W sąsiedztwie zmarł nagle młody człowiek, bo 50+ to młody wiek. Wieść gminna niesie, że źle się poczuł, zabrało go pogotowie i zmarł. Wniosek: “Co za czasy, w szpitalu ludzie umierają”, “Gdzie był lekarz?”, “Teraz to lepiej po karetę nie dzwonić!”
Po kilku dniach okazało się, że pana owszem, karetka zabrała ale zmarł w domu, gdzie wyszedł na własne żądania, po mimo złego stanu zdrowia.
Sąsiadka znajomej znajomej, tym razem wiek 40+, przeszła operacje powiedzmy “kobiecą”. Nie na poziomie wycięcia wyrostka robaczkowego ale też nie mega skomplikowaną. Od miesiąc siedzi w dom i ma “mnóstwo komplikacji”. W końcu trafiła do szpitala. Wnioski: “Pójdziesz się leczyć, to cię nawet dobrze nie pozszywają!”, “Mieli jej pomów, a jeszcze zaszkodzili”, “Tak ją wyleczyli, że znów do szpitala trafiła”.

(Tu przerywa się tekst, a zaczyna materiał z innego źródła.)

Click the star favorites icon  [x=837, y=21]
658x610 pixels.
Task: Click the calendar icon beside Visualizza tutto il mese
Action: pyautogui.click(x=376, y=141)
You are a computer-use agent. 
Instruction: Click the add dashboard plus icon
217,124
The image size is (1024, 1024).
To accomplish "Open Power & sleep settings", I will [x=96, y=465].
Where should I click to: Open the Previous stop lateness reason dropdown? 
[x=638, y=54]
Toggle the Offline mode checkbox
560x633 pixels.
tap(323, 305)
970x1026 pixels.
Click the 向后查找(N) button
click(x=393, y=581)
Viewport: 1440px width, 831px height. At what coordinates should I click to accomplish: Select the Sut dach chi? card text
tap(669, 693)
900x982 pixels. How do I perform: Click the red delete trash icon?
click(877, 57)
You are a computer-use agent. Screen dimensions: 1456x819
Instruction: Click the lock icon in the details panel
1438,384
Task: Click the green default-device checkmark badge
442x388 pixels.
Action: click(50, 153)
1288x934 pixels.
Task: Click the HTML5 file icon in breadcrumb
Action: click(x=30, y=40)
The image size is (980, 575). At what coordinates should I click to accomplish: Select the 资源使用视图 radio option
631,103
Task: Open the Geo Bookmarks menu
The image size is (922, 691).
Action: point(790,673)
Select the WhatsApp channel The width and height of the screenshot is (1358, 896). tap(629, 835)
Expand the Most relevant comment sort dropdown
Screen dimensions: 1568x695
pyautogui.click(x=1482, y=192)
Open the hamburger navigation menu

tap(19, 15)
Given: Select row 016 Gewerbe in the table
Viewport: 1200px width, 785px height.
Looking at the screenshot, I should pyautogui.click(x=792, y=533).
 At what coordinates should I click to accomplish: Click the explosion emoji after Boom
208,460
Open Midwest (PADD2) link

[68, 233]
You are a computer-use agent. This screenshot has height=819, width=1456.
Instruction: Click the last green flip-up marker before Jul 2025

Po dokładniejszej analizie sytuacji okazuje się, że owszem – spędziła w domu miesiąc ale na własne życzenie. A do szpitala trafiła z przeziębieniem, które przeszło w zapalenie płuc.
Nie wiesz kto jest winny? Służba zdrowia!
1 Komentarz
Okazało się, że nie najlepiej u mnie ze zdrowiem więc zaczynam się leczyć. Kosztuje mnie to sporo czasu, nerwów i pieniędzy. Kolejki do specjalistów po 6-12 miesięcy a do tychże samych specjalistów prywatnie tydzień góra dwa. Średnia stawka 150 zł za wizytę plus wyniki. Jestem rozgoryczona, bo po 1 napędza się sztuczną koniunkturę kolejki a po 2 krzewi się PRYWATNĄ SŁUŻBĘ ZDROWIA. Na własnej skórze poczułam co to jest pobyt w szpitalu i poziom leczenia. To oprócz tego, że wkurwiające to bardzo przykre. Opisane przypadki pewnie są już standardem w opowieściach o SZ, ale niestety stan naszych służb zdrowotnych jest opłakany. Po wyjściu ze szpitala muszę iść prywatnie inter[pretować wyniki, bo nikt nic nie wie a ordynator wciąż nieobecny…wiadomo seminaria. Przepraszam, że tak tu się wyłuszczam, ale szlag mnie trafia.